Summary of passage: Peter asks how many times should you forgive someone who has sinned against you. Jesus says 77 times. Then he tells the parable of a servant who owed his master millions of dollars. He begged for mercy and the master let him go and canceled the debt. But when that servant was owed a few dollars by another man, he had the other man he choked him and had him thrown in jail over it!
When the master found out, he had the servant called in and told him he should have had mercy on the man just like he had and he had him tortured because of it. Jesus says God will do the same thing if we do not forgive others.
12a) Peter thinks there is a limit on the number of times you can forgive someone before not forgiving them and possibly throwing them in jail or what-have-you. Asking about his brother shows he doesn’t get the parallel between God’s forgiveness of us and our forgiveness of others.
b) The world follows Lamech’s view: that if he is wronged 7 times he will have his revenge 77 times. The world does not forgive; it only seeks vengeance. Jesus said to forgive unlimited times. Lamech said to seek vengeance unlimited times.
13a) It is like a king who wanted to settle accounts with his servants who owed him so much money that they would never be able to repay it and therefore had to be forgiven or face eternal hell.
b) Personal Question. My answer: We must forgive others since God has forgiven us the immensity of our sins for our sins are 77 times greater (or infinitely times greater) than any other sin committed against us by others. We forgive over and over again as God does us.
c) Personal Question. My answer: It would be a calmer place to live. Less stressful. More encouraging. Happier. If we truly understood the enormity of our sins then nothing others did to us would matter. Strife would end.
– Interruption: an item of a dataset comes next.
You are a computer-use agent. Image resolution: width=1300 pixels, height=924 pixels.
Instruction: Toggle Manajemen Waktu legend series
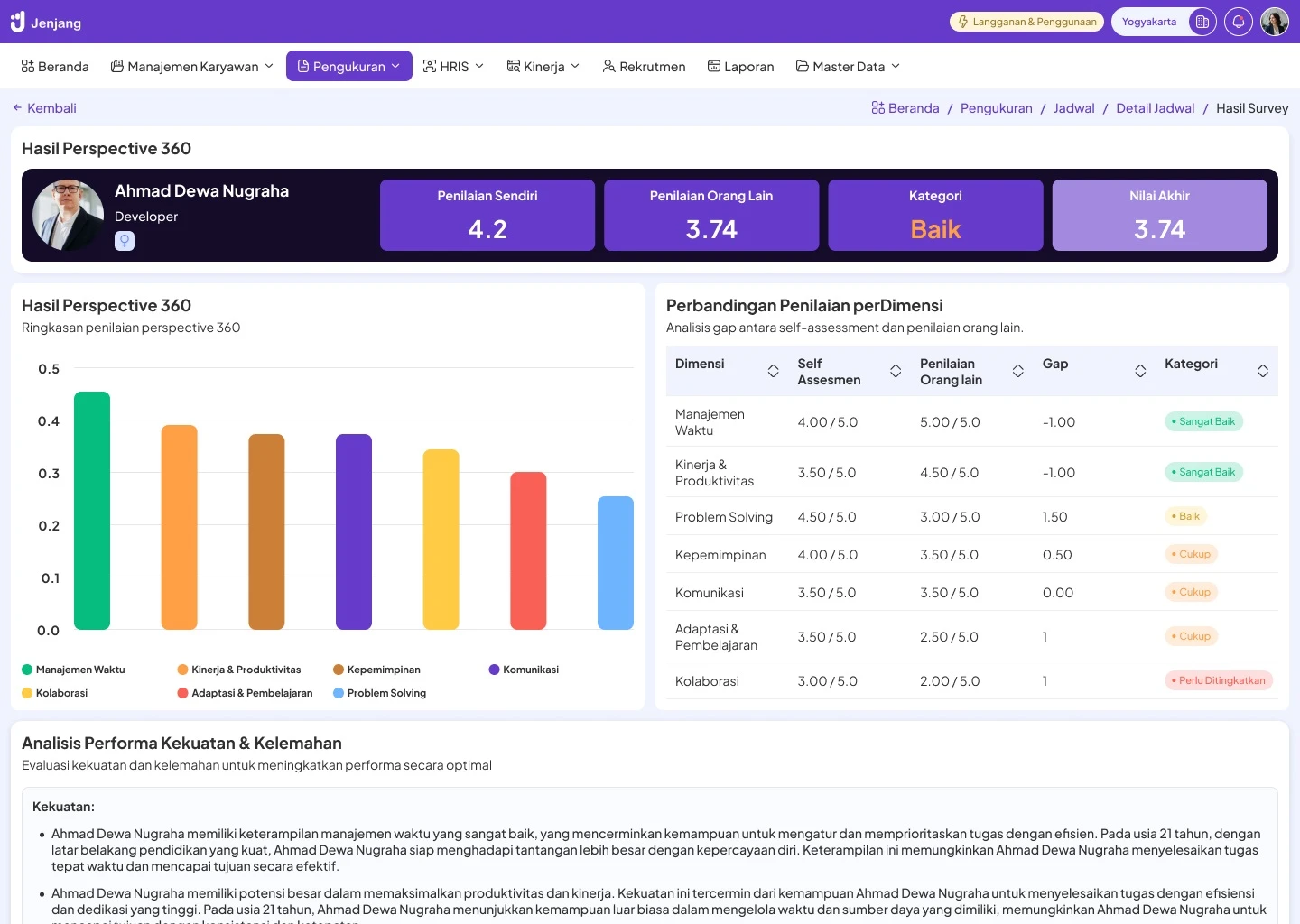73,670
d) Personal Question. My answer: Oh, Lord, forgive me that which does not deserve forgiving. Without your grace I would be nothing. Thank you, oh Lord, for your forgiveness of my sins and help me to show my gratitude as I forgive others. Amen
Conclusions: I liked this lesson. Very powerful parody in the undeservedness of God’s forgiveness and how we are to extend the same to others. Always easy to say and not so easy to apply in life, thus making it a good lesson to hear over and over again.
End Notes: If you were a first century Jew, you were taught you could only forgive someone up to 3 times and that’s it. Here, Peter doubles that, thinking himself generous, which of course, Jesus says is ridiculous. This is Peter, after all.
Note the anger of the man who had basically just been set free by his master. He grabbed the guy by the throat very threateningly and demanded payment. How many times have we done the same thing: our anger so overpowering us that we blow something up that was so very minor in our lives?
The man was blind to his own sin (as we so often are and why we need people to point it out like Lesson 4 just pointed out) and instead of mercy now received justice. Note we deserve justice but God gives us mercy anyways if we ask His forgiveness and repent.
Since God who forgives (when He doesn’t need to since He has nothing to be forgiven of) us who are full of sin, we must forgive others who need forgiveness every day of our lives. We have no right to hold onto grievances.
You can forgive sins but the sinner still faces consequences like in the case of murder.
Forgive others or you yourself will be tortured.